Aim of the task ▸
For this task, copy all of the data below exactly and skip the pictures.

Extracted material ▸
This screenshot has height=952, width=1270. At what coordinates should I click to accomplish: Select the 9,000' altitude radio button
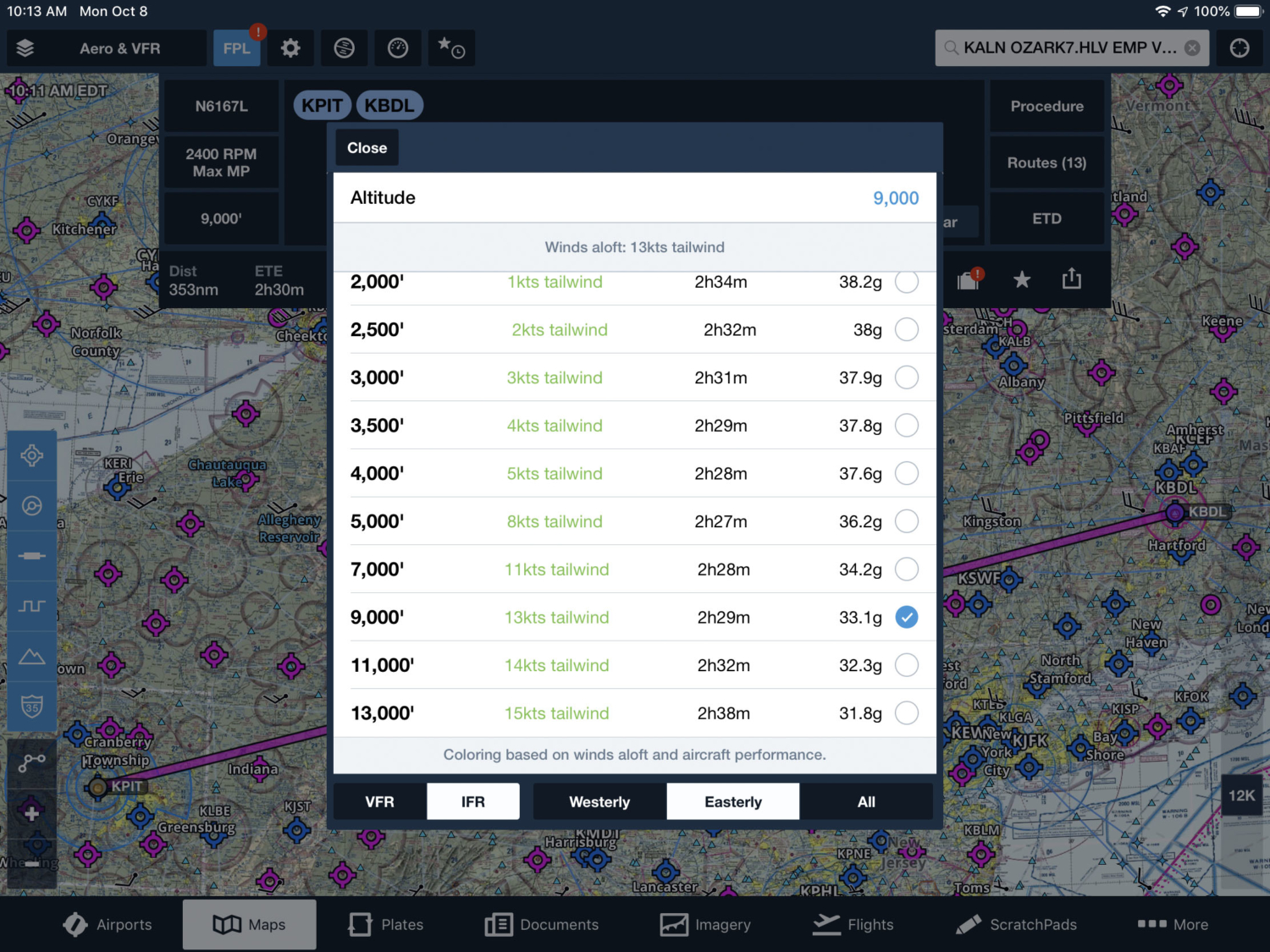click(x=907, y=617)
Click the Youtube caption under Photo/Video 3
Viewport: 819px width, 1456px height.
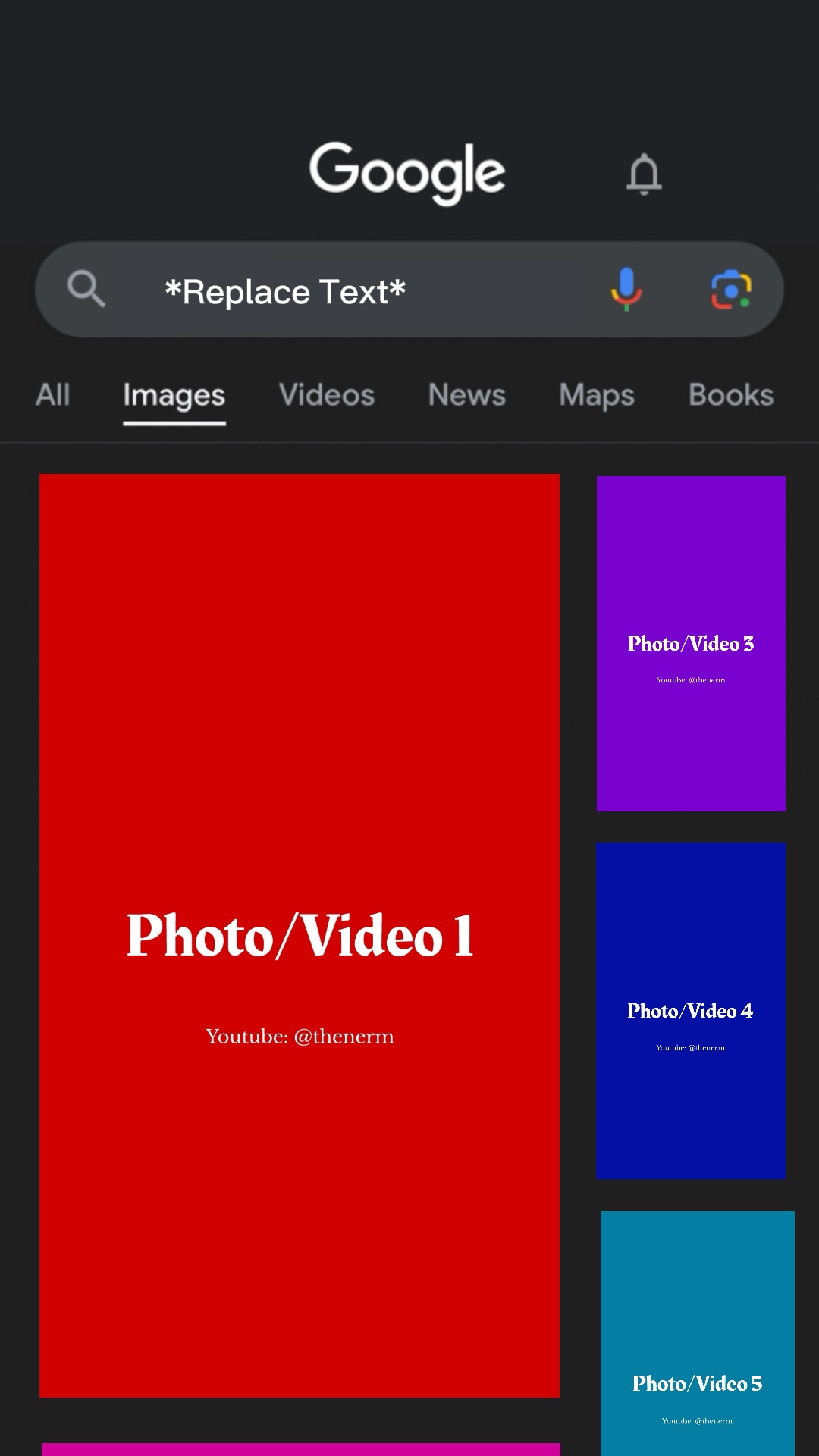point(691,680)
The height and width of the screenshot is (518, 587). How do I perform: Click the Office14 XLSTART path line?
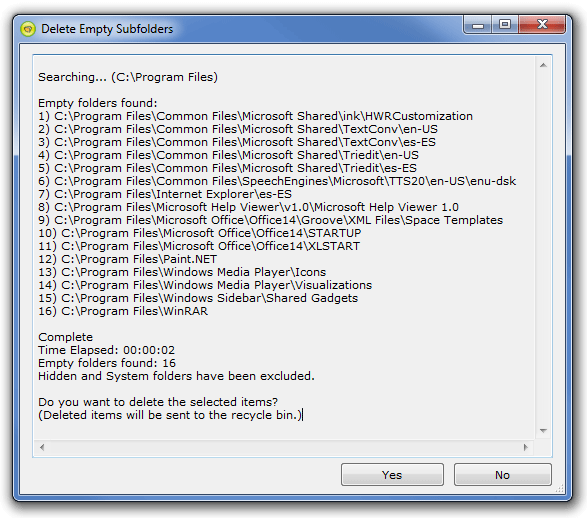199,246
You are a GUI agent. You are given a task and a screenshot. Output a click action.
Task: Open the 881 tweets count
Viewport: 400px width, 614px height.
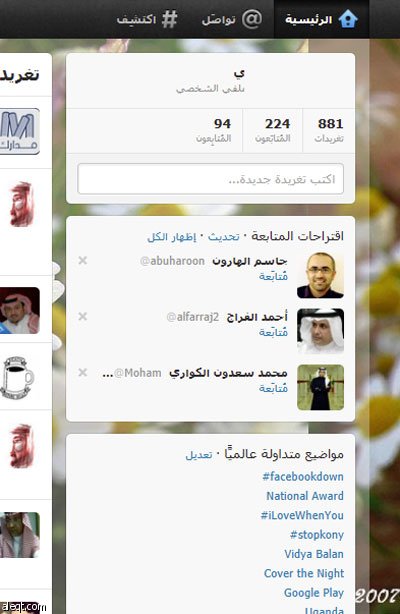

Exercise output ▸
This screenshot has height=952, width=1270. At what coordinates should I click to accomplish: Select the 9,000' altitude radio button
click(x=907, y=617)
Click the Youtube caption under Photo/Video 3
Viewport: 819px width, 1456px height.
point(691,680)
The height and width of the screenshot is (518, 587). How do I perform: Click the Office14 XLSTART path line?
199,246
You are a GUI agent. You are given a task and a screenshot. Output a click action.
Task: Open the 881 tweets count
Viewport: 400px width, 614px height.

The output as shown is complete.